*TEXTE:*

‹ Études sur l'industrie et la classe industrielle à Paris au XIIIe et au XIVe siècleChapitre 84 sur 95 · LVII

LVII

Notice d’un arrêt du Parlement qui reçoit les gantiers opposant à la requête des boursiers, tendant à être autorisés à faire des gants, et qui rejette provisoirement cette requête.

2 juin 1369.

Entre les boursiers de Paris d’une part et le duc de Bourbon, chambrier de France, et les gantiers de Paris d’autre part, sur ce que lesd. boursiers disoient que jadis de par le Roy et ses predecesseurs et par le prevost de Paris avoit esté ordonné pour le bien commun que chacun fut reçeu à faire le mestier ou euvre qu’il sauroit faire en la ville de Paris, nonobstant que en ycelle il n’eust apprentiz esté, en paiant les debtes acoustumées et en gardant les choses qui appartenoient aud. mestier, et ainsi avoit esté gardé jusques à present et y avoit plusieurs gantiers qu’ilz (_sic_) n’avoient point esté apprentiz à Paris qui vendoient et faisoient bourses et gans, et disoient lesd. boursiers qu’ilz savoient bien faire ganz et qu’il y avoit peu de difference entre leurs mestiers, car chacun euvre de cuir, si avoient requiz au prevost de Paris estre reçeuz gantiers, ce que lesd. gantiers avoient empeschié, et led. chambrier disoit au contraire que par le registre d’iceulx gantiers, avant que aucun peust estre maistre à Paris, il convenoit qu’il eust esté apprentiz trois ans et qu’il feust approuvé souffisant, ce que lesd. boursiers n’avoient pas esté, que s’estoient divers mestiers qui de tout temps avoient esté separéz et que autrefoiz par le prevost de Paris en avoient esté deboutéz, et qu’ilz estoient en possession et saisine de tenir leur mestier separé du mestiers des boursiers, par arrest fut dit que lesd. gantiers seroient receuz en opposition contre la demande et que la demande d’iceulx boursiers ne leur seroit pas faite quant à present le 11e jour de juing CCCLXIX.

*DONNÉES SOURCES:*
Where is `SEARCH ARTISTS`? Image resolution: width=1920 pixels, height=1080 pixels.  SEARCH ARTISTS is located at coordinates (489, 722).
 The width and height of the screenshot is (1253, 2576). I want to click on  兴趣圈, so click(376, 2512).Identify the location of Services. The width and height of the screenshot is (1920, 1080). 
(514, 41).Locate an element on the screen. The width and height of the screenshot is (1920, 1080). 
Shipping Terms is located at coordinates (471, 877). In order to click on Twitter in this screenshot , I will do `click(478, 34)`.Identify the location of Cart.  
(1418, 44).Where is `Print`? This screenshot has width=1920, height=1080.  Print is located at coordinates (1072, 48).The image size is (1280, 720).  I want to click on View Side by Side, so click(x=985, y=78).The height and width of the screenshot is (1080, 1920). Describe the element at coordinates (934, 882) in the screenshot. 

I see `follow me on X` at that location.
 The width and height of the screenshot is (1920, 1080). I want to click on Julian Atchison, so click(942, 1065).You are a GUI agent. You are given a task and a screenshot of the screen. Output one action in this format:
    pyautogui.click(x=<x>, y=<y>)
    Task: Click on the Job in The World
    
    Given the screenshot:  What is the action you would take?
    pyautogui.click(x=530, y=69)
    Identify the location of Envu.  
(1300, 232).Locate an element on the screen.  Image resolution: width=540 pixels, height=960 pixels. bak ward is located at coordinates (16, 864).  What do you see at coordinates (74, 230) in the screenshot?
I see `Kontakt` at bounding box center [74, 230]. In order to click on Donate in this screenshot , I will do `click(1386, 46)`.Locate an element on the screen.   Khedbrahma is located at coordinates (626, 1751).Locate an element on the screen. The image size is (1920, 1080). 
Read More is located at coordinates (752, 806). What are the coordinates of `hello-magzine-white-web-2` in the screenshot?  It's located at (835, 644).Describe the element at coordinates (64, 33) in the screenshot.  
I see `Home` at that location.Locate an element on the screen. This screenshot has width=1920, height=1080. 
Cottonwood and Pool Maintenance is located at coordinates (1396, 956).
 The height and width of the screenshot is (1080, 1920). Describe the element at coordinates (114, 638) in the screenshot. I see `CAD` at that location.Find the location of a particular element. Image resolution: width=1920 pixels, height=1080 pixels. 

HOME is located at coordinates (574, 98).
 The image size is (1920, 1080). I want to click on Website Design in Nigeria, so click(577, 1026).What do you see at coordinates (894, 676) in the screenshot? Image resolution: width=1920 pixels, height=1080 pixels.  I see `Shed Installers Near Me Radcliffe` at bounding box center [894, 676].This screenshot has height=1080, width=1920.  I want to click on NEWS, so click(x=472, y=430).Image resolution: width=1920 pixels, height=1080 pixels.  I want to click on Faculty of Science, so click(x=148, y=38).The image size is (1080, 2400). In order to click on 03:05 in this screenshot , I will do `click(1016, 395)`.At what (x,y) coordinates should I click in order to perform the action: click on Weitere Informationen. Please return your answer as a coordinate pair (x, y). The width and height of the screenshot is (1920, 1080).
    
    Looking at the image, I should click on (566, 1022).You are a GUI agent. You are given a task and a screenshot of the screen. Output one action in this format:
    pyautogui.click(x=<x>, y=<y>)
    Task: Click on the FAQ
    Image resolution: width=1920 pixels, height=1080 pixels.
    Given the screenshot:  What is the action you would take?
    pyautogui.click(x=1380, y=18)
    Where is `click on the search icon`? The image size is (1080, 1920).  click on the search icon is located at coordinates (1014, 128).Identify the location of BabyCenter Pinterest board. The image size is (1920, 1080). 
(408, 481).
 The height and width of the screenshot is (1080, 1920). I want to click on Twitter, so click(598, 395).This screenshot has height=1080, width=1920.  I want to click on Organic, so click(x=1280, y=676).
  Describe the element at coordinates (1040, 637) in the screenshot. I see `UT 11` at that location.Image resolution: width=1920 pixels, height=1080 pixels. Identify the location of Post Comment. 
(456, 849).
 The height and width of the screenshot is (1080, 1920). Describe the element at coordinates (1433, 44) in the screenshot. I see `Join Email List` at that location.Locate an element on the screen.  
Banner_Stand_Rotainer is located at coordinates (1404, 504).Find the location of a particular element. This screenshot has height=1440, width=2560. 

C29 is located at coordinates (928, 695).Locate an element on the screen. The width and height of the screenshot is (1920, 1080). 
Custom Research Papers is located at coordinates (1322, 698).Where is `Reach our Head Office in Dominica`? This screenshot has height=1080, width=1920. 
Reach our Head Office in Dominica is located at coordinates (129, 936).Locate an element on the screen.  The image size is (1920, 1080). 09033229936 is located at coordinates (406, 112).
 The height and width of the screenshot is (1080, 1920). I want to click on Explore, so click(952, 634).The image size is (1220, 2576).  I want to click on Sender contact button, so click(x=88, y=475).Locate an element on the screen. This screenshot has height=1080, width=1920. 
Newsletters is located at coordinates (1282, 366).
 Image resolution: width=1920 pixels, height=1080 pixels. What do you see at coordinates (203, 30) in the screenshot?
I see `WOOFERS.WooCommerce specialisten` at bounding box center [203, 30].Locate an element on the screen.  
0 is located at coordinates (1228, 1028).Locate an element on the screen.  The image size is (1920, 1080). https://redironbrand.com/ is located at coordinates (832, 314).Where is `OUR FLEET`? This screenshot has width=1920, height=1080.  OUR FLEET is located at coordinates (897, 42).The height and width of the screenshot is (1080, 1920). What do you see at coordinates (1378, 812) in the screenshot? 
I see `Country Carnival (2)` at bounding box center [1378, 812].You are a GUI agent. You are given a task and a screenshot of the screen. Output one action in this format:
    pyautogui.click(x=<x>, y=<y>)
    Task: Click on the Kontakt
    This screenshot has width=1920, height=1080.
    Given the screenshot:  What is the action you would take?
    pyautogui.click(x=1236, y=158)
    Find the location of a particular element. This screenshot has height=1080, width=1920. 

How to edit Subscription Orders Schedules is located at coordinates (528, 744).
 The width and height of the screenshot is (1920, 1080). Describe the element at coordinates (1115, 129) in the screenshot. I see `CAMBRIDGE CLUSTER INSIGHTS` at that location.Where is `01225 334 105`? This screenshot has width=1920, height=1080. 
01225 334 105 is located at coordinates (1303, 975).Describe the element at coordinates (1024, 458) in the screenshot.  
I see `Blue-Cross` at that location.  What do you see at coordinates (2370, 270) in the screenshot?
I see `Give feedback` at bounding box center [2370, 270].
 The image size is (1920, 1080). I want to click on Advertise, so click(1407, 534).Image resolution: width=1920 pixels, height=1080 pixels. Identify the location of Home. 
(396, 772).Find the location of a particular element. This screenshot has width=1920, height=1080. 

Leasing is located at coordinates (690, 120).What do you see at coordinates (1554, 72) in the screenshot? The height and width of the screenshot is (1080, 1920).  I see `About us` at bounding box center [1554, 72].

*QUESTIONS À TRAITER:*
(A) Répondez d'après le texte :
(i) Selon le chambrier, combien d'années d'apprentissage le registre des gantiers impose-t-il avant l'accès à la maîtrise à Paris ?
(ii) Quel titre le texte donne-t-il au duc de Bourbon ?
(iii) D'après les boursiers, quelle matière chacun des deux métiers travaille-t-il ?
(B) Reproduisez fidèlement le texte depuis « Notice d’un arrêt » jusqu'à « 2 juin 1369. » inclus.

*RÉPONSES:*
(A)
(i) Trois ans.
(ii) Chambrier de France.
(iii) Le cuir.

(B)
Notice d’un arrêt du Parlement qui reçoit les gantiers opposant à la requête des boursiers, tendant à être autorisés à faire des gants, et qui rejette provisoirement cette requête.

2 juin 1369.